Now, when we consider composers, we usually think of a person sitting at a piano. A pencil in one hand, his other hand playing a few notes, his hair all frazzled and his eyes glazed over from lack of sleep. After a while, the composer turns and quickly jots down notes in his notebook. He then returns to play a few more notes on the piano, shakes his head in disgust, turns to erase what he wrote earlier in his notebook and writes new notes on the paper. His notebook paper resembles a smudged and scribbled kindergarten fire-drill.

The composer continues this tedious process over and over until he has finished the musical work on the piano. If it’s a symphony or chamber music, he then has to arrange the music for other instruments.

Composing is a time consuming, laborious task. That is, unless you’re Wolfgang Amadeus Mozart.

Mozart would sit down, with an ink pen in hand, and write the whole musical piece as if he were copying it from a book. He could carry a conversation or get up and walk away and then return to finish it later. It mattered not if it were a piano solo, a complete symphony or an opera, he wrote it all without a struggle. His first copy was his last copy, no matter how many instruments or arias were involved.

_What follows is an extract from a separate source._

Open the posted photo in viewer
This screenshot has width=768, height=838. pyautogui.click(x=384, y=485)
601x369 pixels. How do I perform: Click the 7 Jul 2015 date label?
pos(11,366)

Okay, when it comes to writing, I’d prefer to be a Mozart, but sadly, I’m not. I’m that bedraggled, frazzled composer with glazed over eyes who struggles through every sentence, dangling participle and verb tense.

And when I’m finally done writing my article or novel or whatever, I’d like to finish it off by writing: THE END.  And never, ever look at it again.

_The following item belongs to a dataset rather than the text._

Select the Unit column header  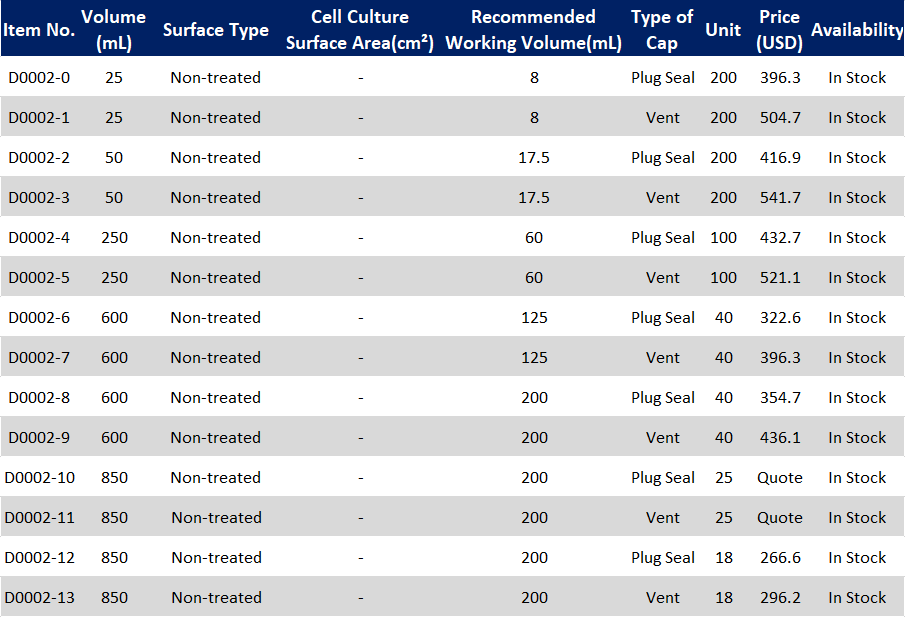pyautogui.click(x=723, y=29)
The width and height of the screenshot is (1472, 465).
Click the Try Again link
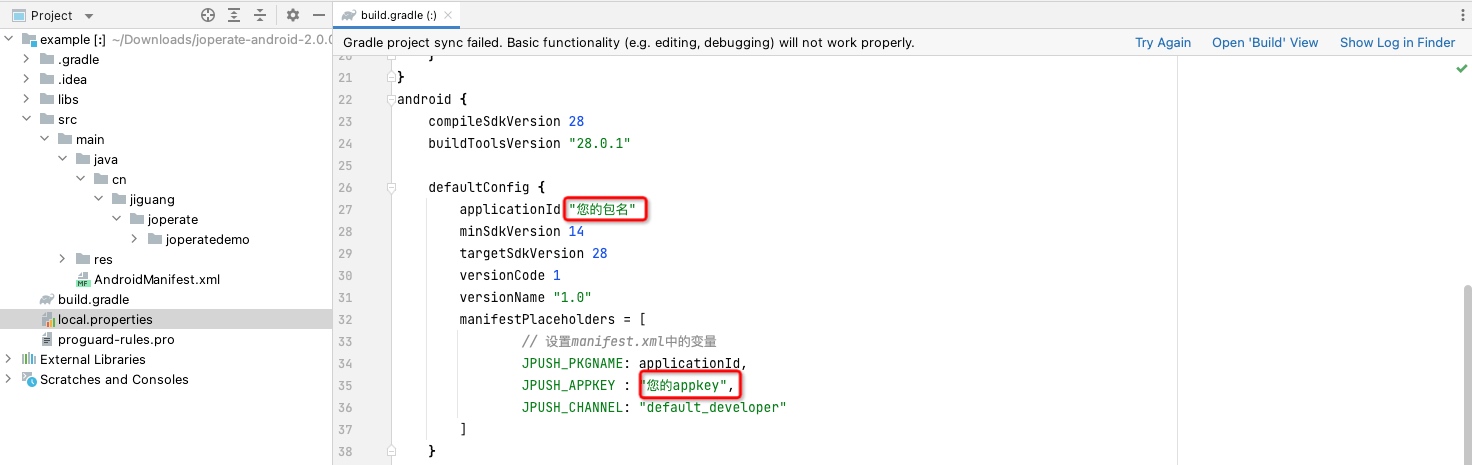coord(1162,42)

Yet, that’s not how God works with me.

After I’ve finished writing, and it’s been rewritten ad nauseum times, along comes a new revelation which forces me to rewrite the whole piece again. Does this happen often?

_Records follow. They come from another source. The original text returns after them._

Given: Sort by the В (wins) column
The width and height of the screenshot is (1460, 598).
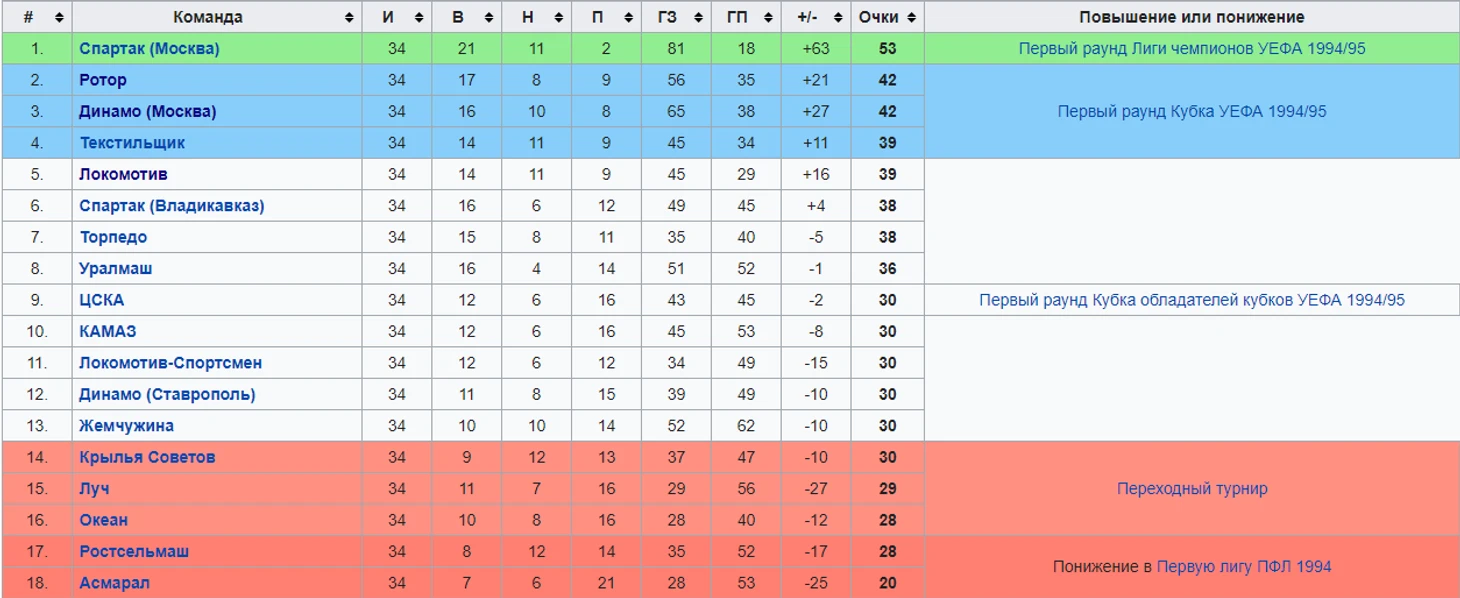Looking at the screenshot, I should [x=489, y=17].
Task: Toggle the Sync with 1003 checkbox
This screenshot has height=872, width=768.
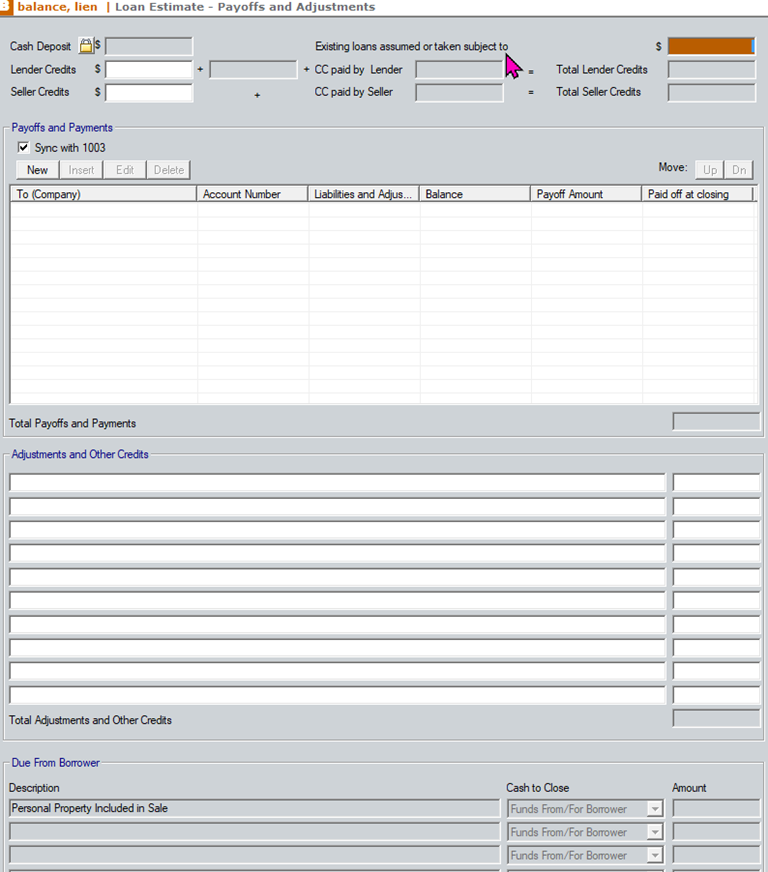Action: [24, 148]
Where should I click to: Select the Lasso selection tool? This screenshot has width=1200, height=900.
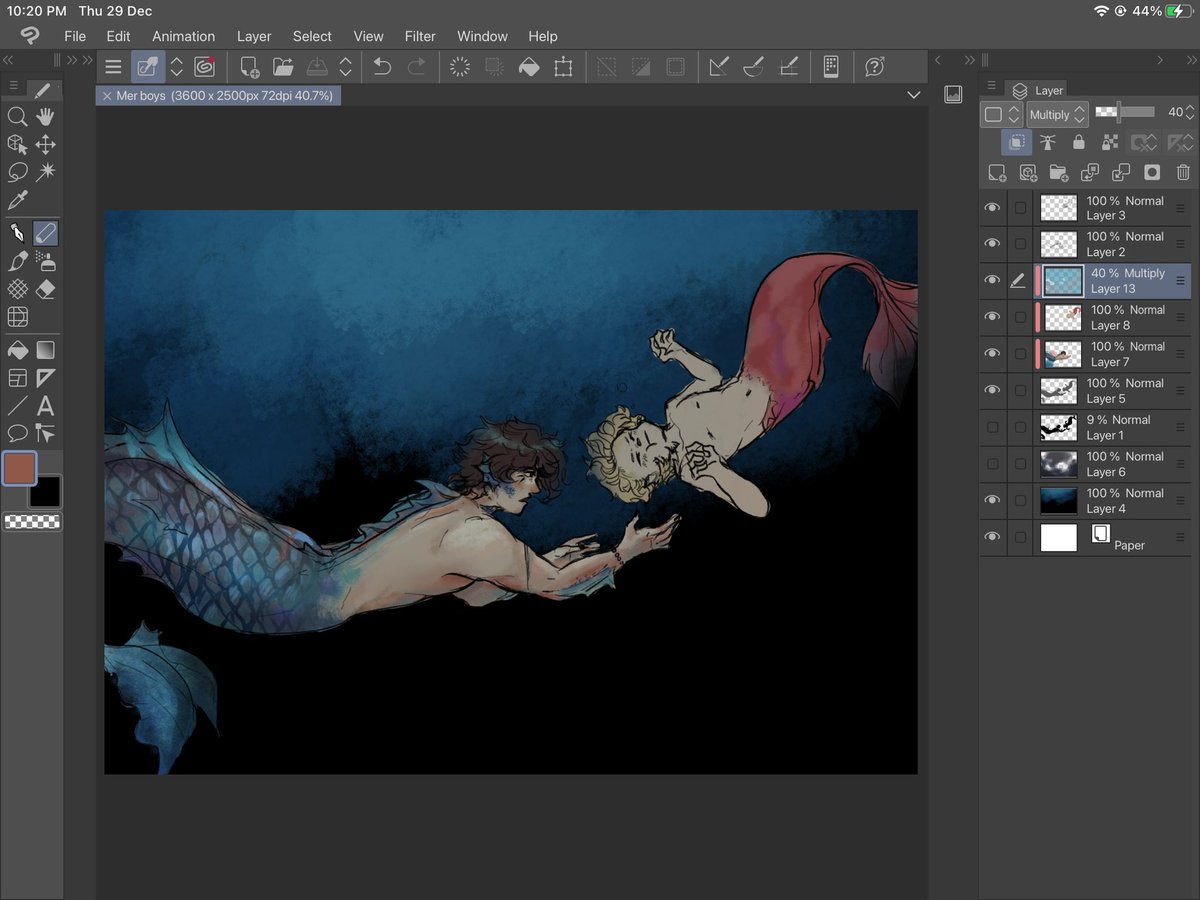pos(17,172)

My novel, Jonah, has been rewritten almost 60 times. New Wind Blowing is nearing 40 times. Then, if you toss in the four other works I’ve been writing and rewriting for years,  you get a good glimpse of who I really am: God’s hack.

Guess what?

I have just received a new revelation which has to be dealt with in a few of my so-called finished works, the ones which I thought were ready to be published. So, it’s back to the keyboard.

I will continue on with Part 7 of You Can’t Go Home Again in late January. See you then, okay?

Merry Christmas and a Happy New Year.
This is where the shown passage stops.